What lines in the records below hold the string "screenshot"? Please show them.

*** DATA SECTION ***

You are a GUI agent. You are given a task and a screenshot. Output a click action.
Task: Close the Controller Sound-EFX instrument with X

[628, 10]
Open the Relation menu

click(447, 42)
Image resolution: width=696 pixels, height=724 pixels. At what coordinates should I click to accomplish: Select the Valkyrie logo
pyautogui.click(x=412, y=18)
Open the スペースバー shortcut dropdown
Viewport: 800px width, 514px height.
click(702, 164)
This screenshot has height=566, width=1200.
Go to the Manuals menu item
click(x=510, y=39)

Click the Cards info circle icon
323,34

*** End of DATA SECTION ***

**EXPECTED OUTPUT**
You are a GUI agent. You are given a task and a screenshot. Output a click action.
This screenshot has height=566, width=1200.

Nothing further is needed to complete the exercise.